I'm looking to get a new scope and wanted to hear what everyone prefers for their gun. Right now my scope is old and I have to get so close to get the whole FOV that I worry every time about getting scoped in the eye (and that may have happened once or twice) I don't have an immense amount of money to spend on a new one, college at the U has drained me, but I know that quality usually costs. Thanks for the help


----------



## Gunner73 (Dec 3, 2007)

Adjust your scope some on the rifle for proper eye relief.


----------



## twall13 (Aug 2, 2015)

For the lower priced stuff I've been a fan of Nikon and Vortex.
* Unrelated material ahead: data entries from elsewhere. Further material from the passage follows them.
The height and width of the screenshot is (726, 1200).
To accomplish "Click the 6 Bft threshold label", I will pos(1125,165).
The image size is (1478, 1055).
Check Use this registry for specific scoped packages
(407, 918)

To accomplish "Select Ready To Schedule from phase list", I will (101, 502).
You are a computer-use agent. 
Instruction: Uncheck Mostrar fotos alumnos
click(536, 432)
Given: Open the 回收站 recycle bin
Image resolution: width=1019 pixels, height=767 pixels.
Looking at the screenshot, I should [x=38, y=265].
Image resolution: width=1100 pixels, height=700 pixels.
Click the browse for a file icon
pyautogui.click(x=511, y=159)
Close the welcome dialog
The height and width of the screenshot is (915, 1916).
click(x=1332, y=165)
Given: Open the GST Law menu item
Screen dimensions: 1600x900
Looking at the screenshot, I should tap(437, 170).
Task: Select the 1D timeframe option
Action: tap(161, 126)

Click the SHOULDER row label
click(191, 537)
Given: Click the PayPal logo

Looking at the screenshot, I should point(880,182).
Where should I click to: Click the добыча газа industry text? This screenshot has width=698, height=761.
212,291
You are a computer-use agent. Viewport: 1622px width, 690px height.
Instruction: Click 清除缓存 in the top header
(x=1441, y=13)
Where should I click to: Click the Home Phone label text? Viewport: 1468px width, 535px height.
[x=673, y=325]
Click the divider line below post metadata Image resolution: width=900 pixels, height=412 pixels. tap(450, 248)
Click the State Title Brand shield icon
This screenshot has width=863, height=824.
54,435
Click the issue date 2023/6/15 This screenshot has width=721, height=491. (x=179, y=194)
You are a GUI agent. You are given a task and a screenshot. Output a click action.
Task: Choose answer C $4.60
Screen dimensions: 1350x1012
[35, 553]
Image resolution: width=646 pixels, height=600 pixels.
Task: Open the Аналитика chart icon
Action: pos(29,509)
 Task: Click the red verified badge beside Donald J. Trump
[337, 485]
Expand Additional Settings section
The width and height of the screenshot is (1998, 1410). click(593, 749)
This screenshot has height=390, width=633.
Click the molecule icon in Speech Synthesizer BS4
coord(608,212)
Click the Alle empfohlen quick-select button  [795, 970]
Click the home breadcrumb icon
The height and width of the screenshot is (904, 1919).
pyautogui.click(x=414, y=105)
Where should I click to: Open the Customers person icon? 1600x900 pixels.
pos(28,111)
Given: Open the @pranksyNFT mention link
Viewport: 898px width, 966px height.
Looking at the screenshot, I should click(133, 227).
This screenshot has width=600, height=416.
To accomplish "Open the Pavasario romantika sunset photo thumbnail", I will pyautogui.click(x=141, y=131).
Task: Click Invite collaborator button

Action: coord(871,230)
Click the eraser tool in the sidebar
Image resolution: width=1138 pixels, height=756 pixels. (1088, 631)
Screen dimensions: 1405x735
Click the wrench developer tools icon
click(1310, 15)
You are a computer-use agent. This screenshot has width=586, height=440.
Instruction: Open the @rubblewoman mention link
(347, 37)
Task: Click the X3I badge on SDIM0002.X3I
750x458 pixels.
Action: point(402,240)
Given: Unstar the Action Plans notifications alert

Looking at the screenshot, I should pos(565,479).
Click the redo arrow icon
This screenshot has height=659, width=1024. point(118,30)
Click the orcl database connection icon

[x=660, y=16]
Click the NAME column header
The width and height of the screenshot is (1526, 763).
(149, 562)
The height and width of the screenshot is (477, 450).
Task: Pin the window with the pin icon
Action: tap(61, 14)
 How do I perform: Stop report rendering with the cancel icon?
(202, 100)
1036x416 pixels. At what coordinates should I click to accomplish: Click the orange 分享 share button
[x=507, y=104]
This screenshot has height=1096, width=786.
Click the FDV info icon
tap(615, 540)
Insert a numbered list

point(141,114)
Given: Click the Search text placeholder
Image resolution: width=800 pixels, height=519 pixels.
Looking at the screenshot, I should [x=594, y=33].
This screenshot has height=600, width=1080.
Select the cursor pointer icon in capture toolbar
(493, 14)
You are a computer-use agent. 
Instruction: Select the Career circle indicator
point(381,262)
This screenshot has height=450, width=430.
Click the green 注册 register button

I actually took a Nikon Buckmaster scope mounted on my 30-06 to Africa a few years ago and was amazed at how well it performed. When we got there after the 20+ hour flight, we checked our scopes to make sure they hadn't lost their zero during travels. Mine was perfect left-right and about an inch low (to be expected since I was shooting at about 4,000 ft. of elevation difference). I killed four plains game animals on that trip from 450 yards down to about 75 yards and I never missed a shot with that rifle/scope combo. Two of my brothers were using Bushnell scopes and had a tough time keeping their scopes zeroed through our travels (i'm sure they were low end Bushnell scopes but I don't know the models).

I had intended to upgrade my scope for that trip but there were a few mixups in the purchase/shipping process and I couldn't get it done in time for me to sight in and practice with a new/nicer scope prior to the hunt. When I got back from the hunt I considered sending the new scope back I was so pleased with the Buckmaster but I had to borrow it from a different rifle for the hunt so I ended up keeping the new scope as well. It's not a $1,000+ scope and won't perform like one, but for what it is I was pretty impressed.


----------



## Bax* (Dec 14, 2008)

I've owned Nikon Buckmasters scopes and honestly really liked them. 

Vortex has been great too. 

I'm just leery of the oddball companies that sell bargain scopes.


----------



## Cooky (Apr 25, 2011)

Get a Leopold, they aren't that much more and you'll have it the rest of your life. VXII 3-9x40.


----------



## Hoopermat (Dec 17, 2010)

Vortex for me


----------



## MuscleWhitefish (Jan 13, 2015)

Vortex or Leupold. 

I like Leupold, because of the gold ring. 

Vortex is solid and has a better warranty. 

Either way, I would rather buy once and cry once - than buy twice and cry twice.


----------



## wyogoob (Sep 7, 2007)

Screw the scope, use iron sights.

.


----------



## Bax* (Dec 14, 2008)

MuscleWhitefish said:


> Vortex is solid and has a better warranty.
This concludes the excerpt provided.